The Porta Capena was a gate in the Servian Wall in Rome, Italy.
The gate was located in the area of Piazza di Porta Capena, where the Caelian, Palatine and Aventine hills meet. Probably its exact position was between the entrance of Via di Valle delle Camene and the beginning of Via delle Terme di Caracalla (known as the "Archaeological Walk"), facing the curved side of the Circus Maximus.

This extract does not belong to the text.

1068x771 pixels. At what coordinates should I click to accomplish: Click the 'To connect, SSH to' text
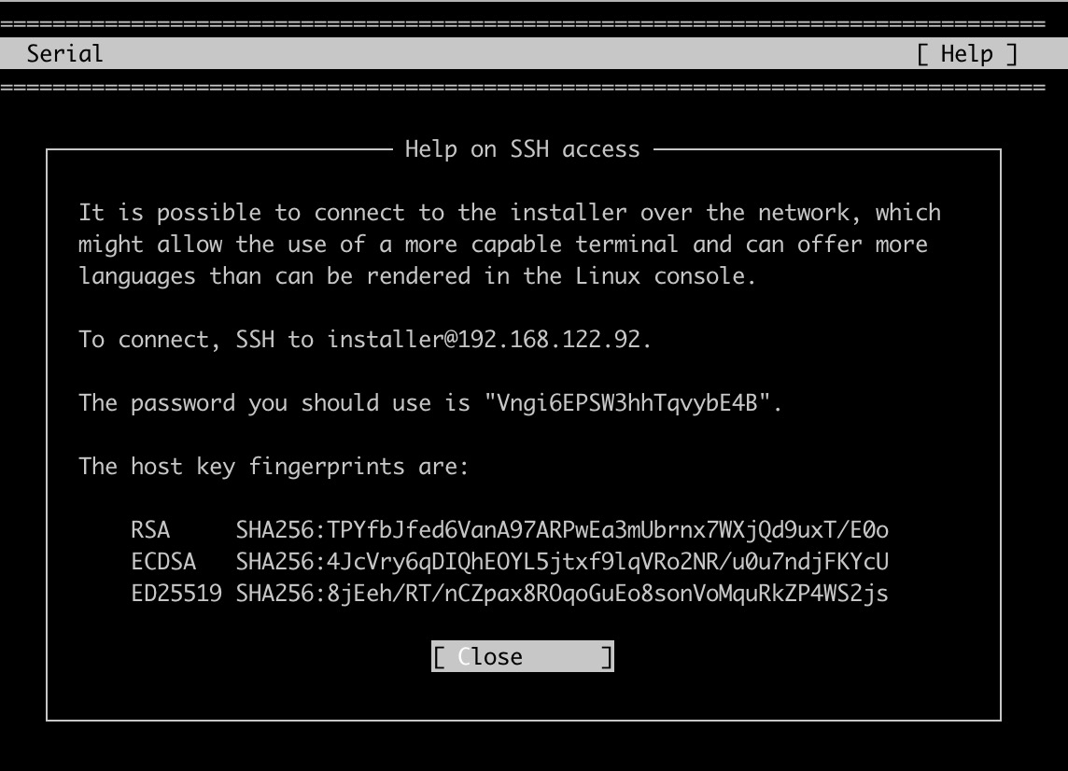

Nowadays Piazza di Porta Capena hosts the FAO Headquarters. Between 1937 and 2004, it was home to the obelisk of Axum.

== History ==
The valley around what is now the avenue of the Baths of Caracalla was in ancient times covered with woods, caves, and freshwater springs.
In this area (called the valley of the Camenae), considered sacred and mysterious, it is said (and Livy punctually reports) that the peaceful king Numa Pompilius, the first successor of Romulus, had his nocturnal encounters with the goddess (or nymph) Egeria, who on those occasions provided him with all the necessary information for the institution of the rites most pleasing to each divinity, as well as the related priestly functions.
Whether he was in good or bad faith, with this expedient the king managed to keep calm for several years a rough and ignorant people, who could not let off steam in the war. Therefore, this area can be considered the cradle of the religion of ancient Rome.

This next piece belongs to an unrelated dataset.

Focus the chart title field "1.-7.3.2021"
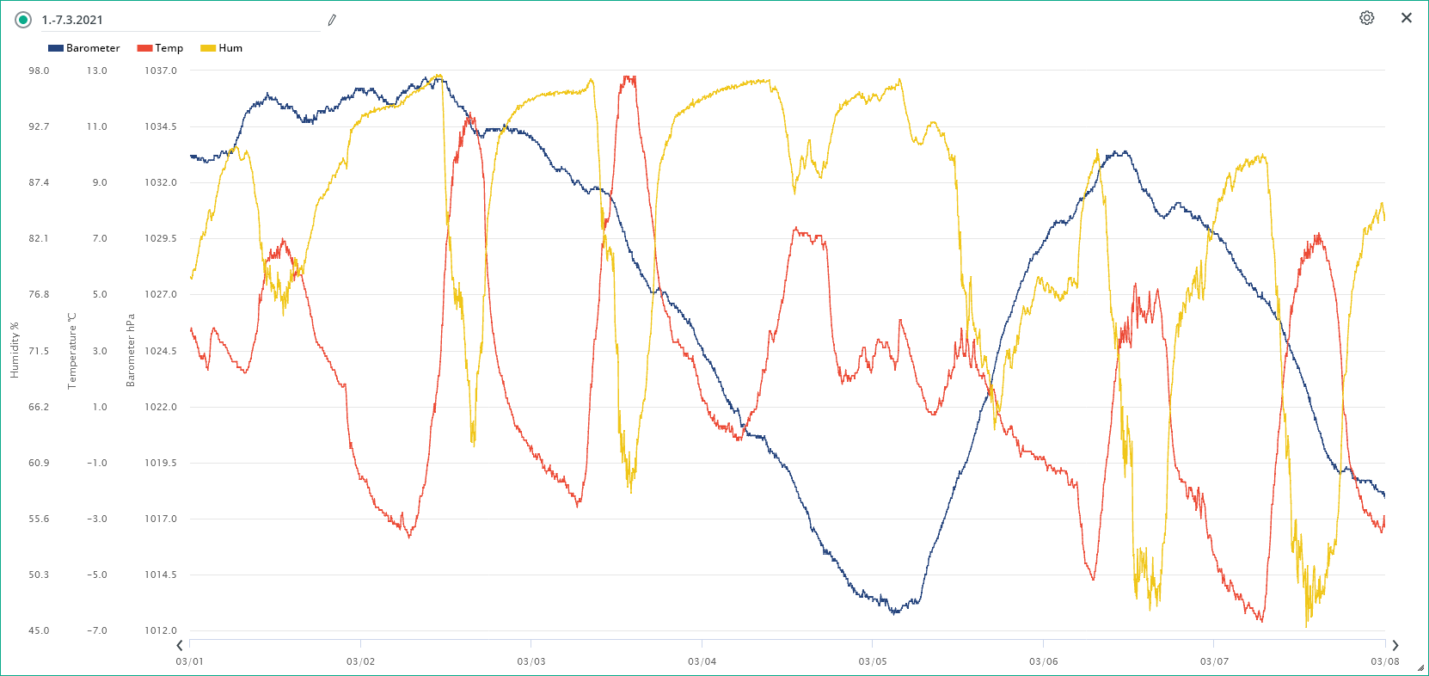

Its location and some testimonies suggest that the gate was originally called Camena and that its construction may even be earlier than that of the Servian Wall.
The first historical-legendary mention dates back to the time of King Tullus Hostilius (mid-7th century BC): it refers to the fact that the funerary monument to Horatia – the sister of the Horatii, killed because she was guilty of falling in love of one of the Curiatii – was erected close to the gate.

In 489 BC, it was from Porta Capena that a multitude of young Volsci was driven out of Rome, while they waited for the games, according to the project of Coriolanus to foment their animosity against Rome and prepare for the subsequent war.

In 312 BC the Appian Way was built, starting from the gate and having the city of Capua as its arrival point: for this reason, the name of the gate was changed into Capena and the whole area, already relevant for various reasons, assumed a very important role as a major point of transit and contact with southern Italy.

In literary evidence, the gate is also mentioned for another important event that deeply marked the history of Rome: as Livy reports, after the disastrous battle of Cannae, the Senate met to assess the situation "ad portam Capenam", which was one of the three meeting places of the assembly.

The procession that introduced in Rome the goddess Cybele (the "Magna Mater"), which was one of the first representatives of foreign cults and rites later culminated with the affirmation of Christianity, also passed through Porta Capena.

===Decline and destruction===
According to Juvenal, in the 1st century A.D., the area of Porta Capena had lost its historical and legendary importance and had become a meeting place for beggars, especially those of the Jewish religion.
The last use of the gate was as a supporting arch for the passage of the Aqua Marcia aqueduct.

Porta Capena was destroyed and the entire area restructured by Emperor Caracalla; the access to Rome was later transferred a little further on, through the new Porta Appia which opened into the Aurelian Wall. Its remains, while no longer visible today, were traced during the excavations carried out in 1867.

==In popular culture==
- Porta Capena was featured as a location visited by the Cornelii family in the popular Latin textbook series, Ecce Romani.

== Bibliography ==
- M. Modolo, "Il rudere anonimo del Parco di Porta Capena a Roma", in: D. Manacorda, R. Santangeli Valenzani (edited by), Il primo miglio della Via Appia a Roma, Croma, Rome 2010, pp. 24–38.
- L. G. Cozzi: Le porte di Roma. F. Spinosi Ed., Rome, 1968.